Studies have suggested that engagement in a programme of exercise is beneficial for people living with Multiple Scelrosis (MS). There is evidence of improvements in mobility, overall health and the management of some symptoms such as fatigue, muscle stiffness, anxiety and depression.

St Giles Hospice has been working to develop it’s provision of Supportive Care, working with community partners to meet the needs of those affected by a life limiting illness who have previously not easily accessed hospice services.

A 12 week pilot exercise and support programme was undertaken working in collaboration with a community based exercise facilitator, and local NHS MS services.

The aims:

  • promote and maintain independence

  • improve muscle strength, flexibility, mobility and activity

  • provide a supportive environment

  • introduce patients to hospice support

The exercise class was set to music, using a range of equipment, most participants began from a seated position, with encouragement to stand if appropriate, there was focus on improving strength, stamina, mobility, co-ordination, balance, flexibility and confidence

The outcomes

  • 9 people attended, aged between 43 and 77

  • Overall attendance = 75%, 83 out of 111 possible attendances

  • Evaluation: participants recorded sit to stand from their chair as a measure of leg strength at the beginning and end of the course.

  • The results showed significant improvement in all participants demonstrating a tangible increase in leg strength and technique.

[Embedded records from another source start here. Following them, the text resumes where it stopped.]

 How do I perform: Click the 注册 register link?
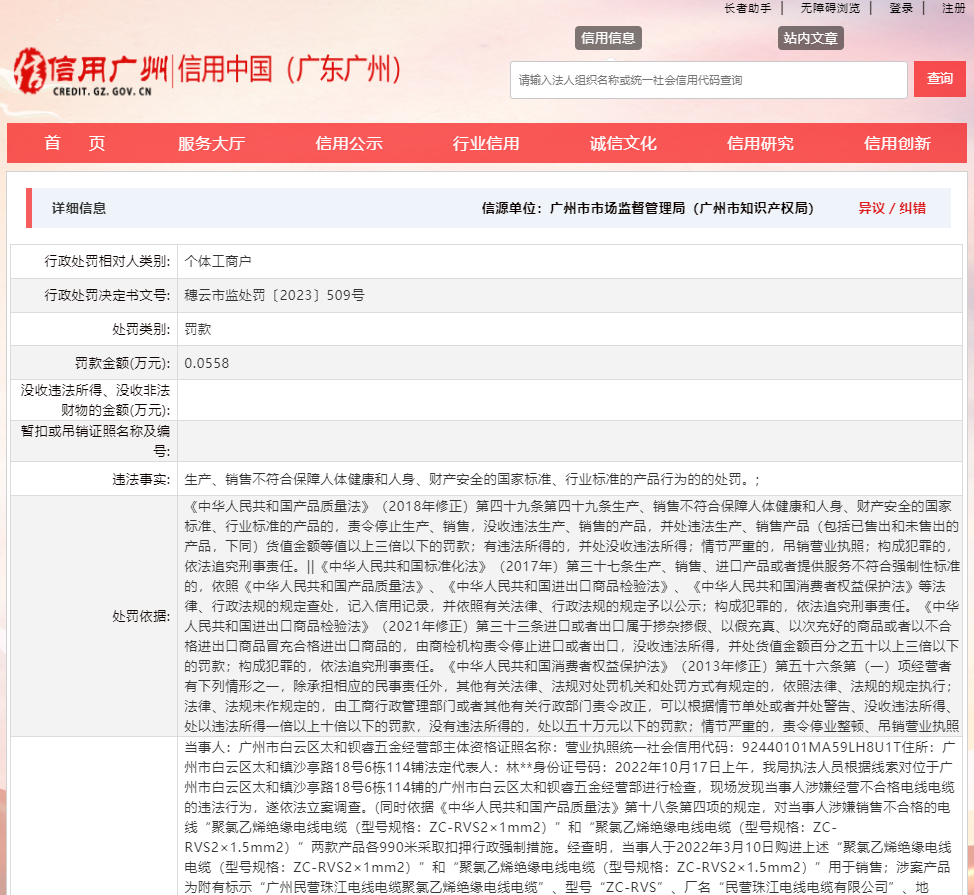coord(954,8)
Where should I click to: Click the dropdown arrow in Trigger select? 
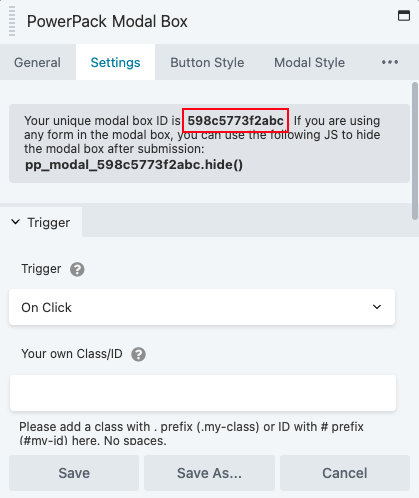377,307
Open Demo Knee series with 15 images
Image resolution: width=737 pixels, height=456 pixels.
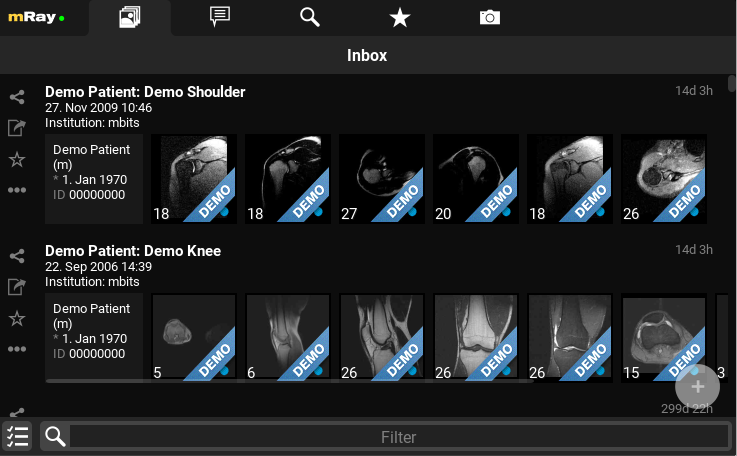point(664,337)
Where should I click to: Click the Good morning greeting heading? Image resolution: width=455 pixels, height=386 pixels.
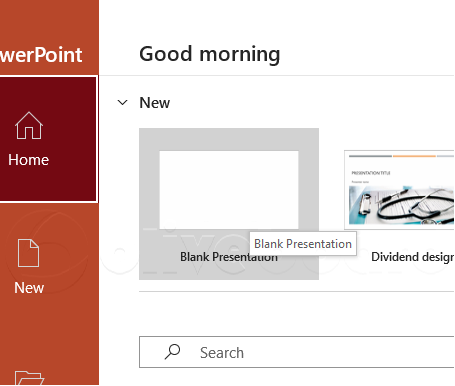click(x=210, y=54)
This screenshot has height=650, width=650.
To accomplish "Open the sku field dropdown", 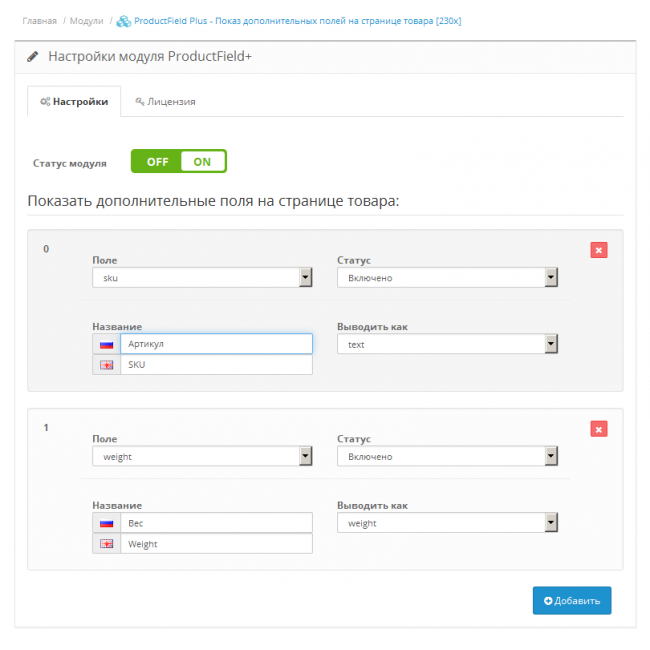I will click(x=202, y=277).
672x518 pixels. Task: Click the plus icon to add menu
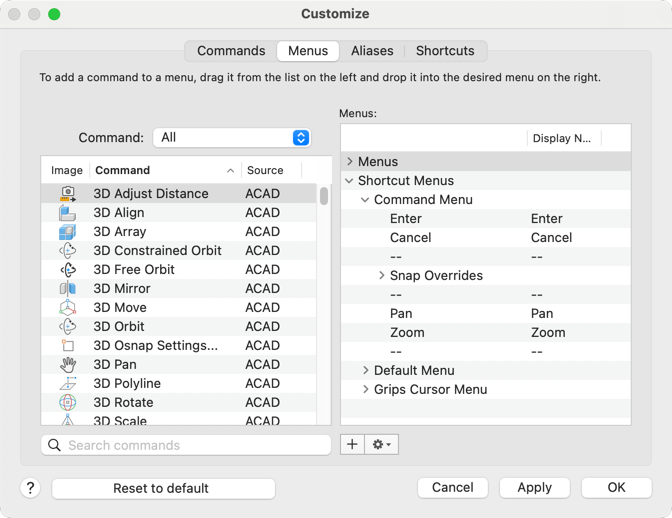click(352, 444)
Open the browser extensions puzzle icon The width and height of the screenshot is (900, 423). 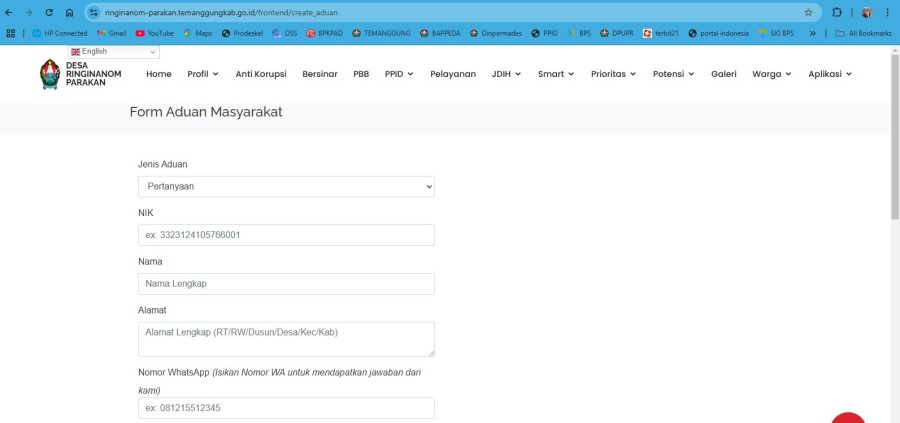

Being able to quantify their own progress boosted self-esteem, Participants reported significant social and supportive benefits to attending.

The hospice has engaged in dialogue with commissioners to support this work. We have engaged with other MS patients, their carers and NHS staff to promote the benefits of the programme. We have engaged in dialogue with the patients who have attended and work with them to provide a maintenance programme.